The purpose of this study is to determine whether Tolcapone crosses from the blood stream into the fluid around the brain and stabilizes the protein that makes leptomeningeal amyloid. Tolcapone is a commercially available generic drug that treats Parkinson's disease. The Investigator plans to evaluate Tolcapone as a treatment for ATTR (Transthyretin Amyloidosis), a rare genetic disease often causing death within 5-15 years after diagnosis. ATTR is characterized by deposition of misfolded protein known as amyloid, in one or more organ systems (including the peripheral and autonomic nervous systems, the heart, the brain and the eyes). The age at which symptoms begin to develop varies widely ranging between 20 to 70 years old. ATTR is progressive, and some variants can have a fatal outcome within a few years of presentation. Treatment options include supportive and symptomatic care that may slow or stop progressive decline in functional state but do not alter the pathological process. Liver transplant can be performed in selected patients but is limited by organ supply, requires lifelong immunosuppression, and may be complicated by progressive heart and nerve amyloid deposition. Importantly, liver transplant does not alter the natural course of central nervous system amyloid disease. To date, no treatment for ATTR penetrates the CNS. At present there is no FDA approved treatment for ATTR amyloidosis in the US. In Europe, Tafamidis has been approved for treatment of stage 1 ATTR-polyneuropathy since 2012. Tafamidis and Tolcapone bind to the thyroxine binding site of TTR (with different drug-transthyretin interactions) and in so doing stabilizes the tetrameric form of TTR, preventing dissociation and amyloid fibril formation The preclinical and clinical data from a variety of experimental systems support the therapeutic activity of TOLCAPONE in TTR mediated disease.

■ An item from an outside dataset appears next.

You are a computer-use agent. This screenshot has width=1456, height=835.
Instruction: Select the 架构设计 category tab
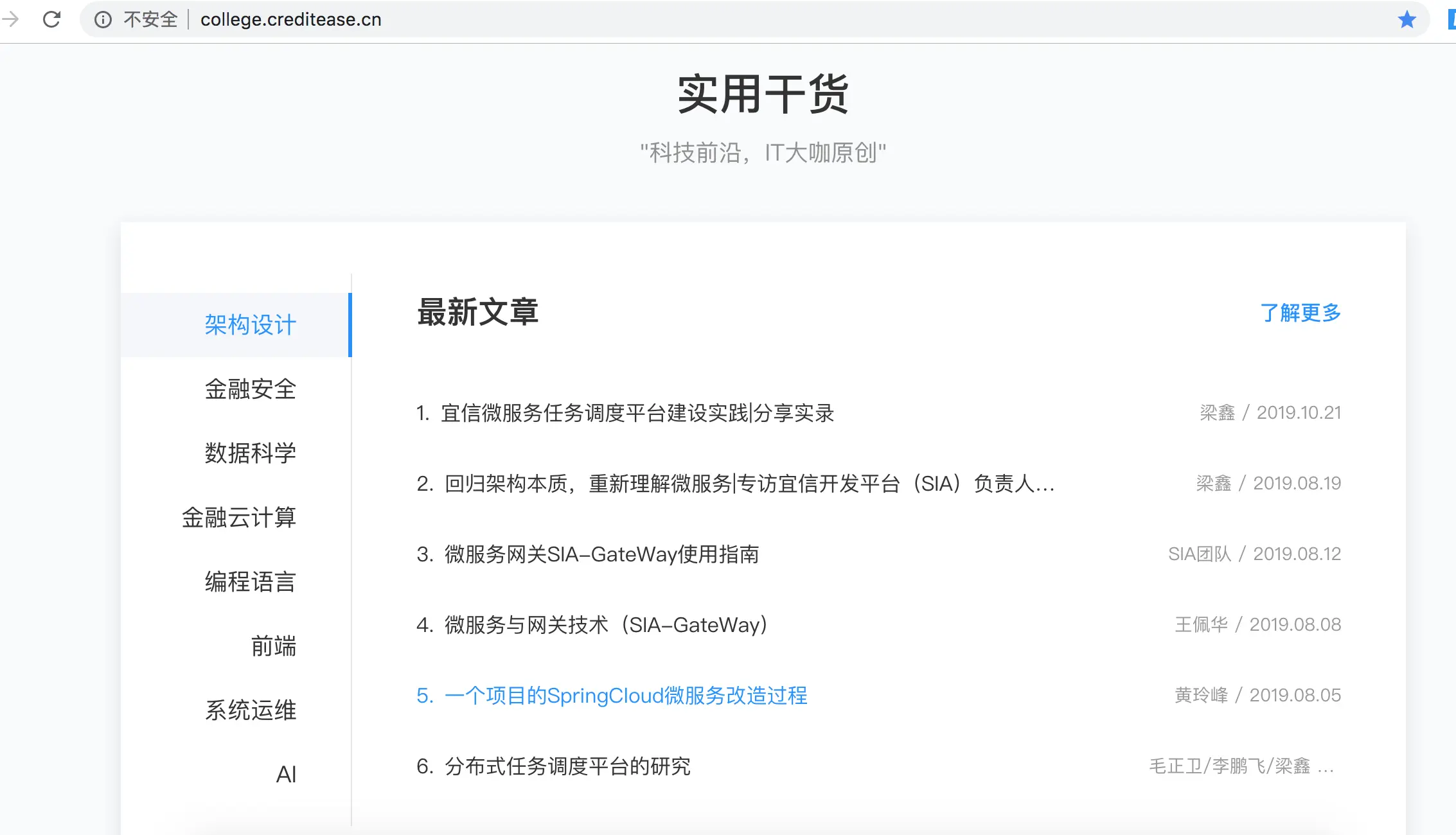tap(250, 325)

NCT ID: NCT03588468 Completed - Clinical trials for Transthyretin Amyloidosis

Expanding the Biomarkers in Familial Amyloid Neuropathy: MRI and Motor Unit Estimation by Electrophysiological Study

Start date: September 20, 2018
Phase: N/A
Study type: Interventional

Familial amyloid neuropathies (FAP) are hereditary disease due to a mutation of the tranthyretin gene (TTR). These neuropathies are severe and life frightening. Asymptomatic carrier of TTR mutation are now detected in large TTR-FAP family. However, it is very hard to detect the moment where a TTR mutation carrier become symptomatic: too early diagnosis exposes the patients to side effect of the treatment and too late diagnosis exposes the patient to disease progression and clinical sequels. Neurological monitoring comprises clinical examination, electrophysiology and imaging. Sensitivity and specificity of these tools are not sufficient and we have to develop new biomarkers sensitive enough to detect modifications under treatment and the moment where a TTR mutation carrier become symptomatic Magnetic resonance imaging (MRI) can well evaluate neuromuscular diseases. Electrophysiological examination is also a good tool to evaluate NAF. MUNIX is a technique that permits to estimate the number of motor unit in one muscl. MUNIX is related to the disability in chronic inflammatory neuropathies and could be more sensitive than clinical scales and other electrophysiological data to detect modification of the disease in TTR-FAP. The objective of this exploratory study is to test the applicability of MUNIX and MRI as early measures for detecting the transition from asymptomatic to symptomatic TTR-FAP. In symptomatic TTR-FAP we will determine if MUNIX and MRI data are related to clinical deficiency and disability of the patients. This is a transversal exploratory study. If we manage to demonstrate that MRI and MUNIX can segregate symptomatic versus asymptomatic TTR mutation gene carriers, we will propose a longitudinal study with a follow up of more asymptomatic gene carriers.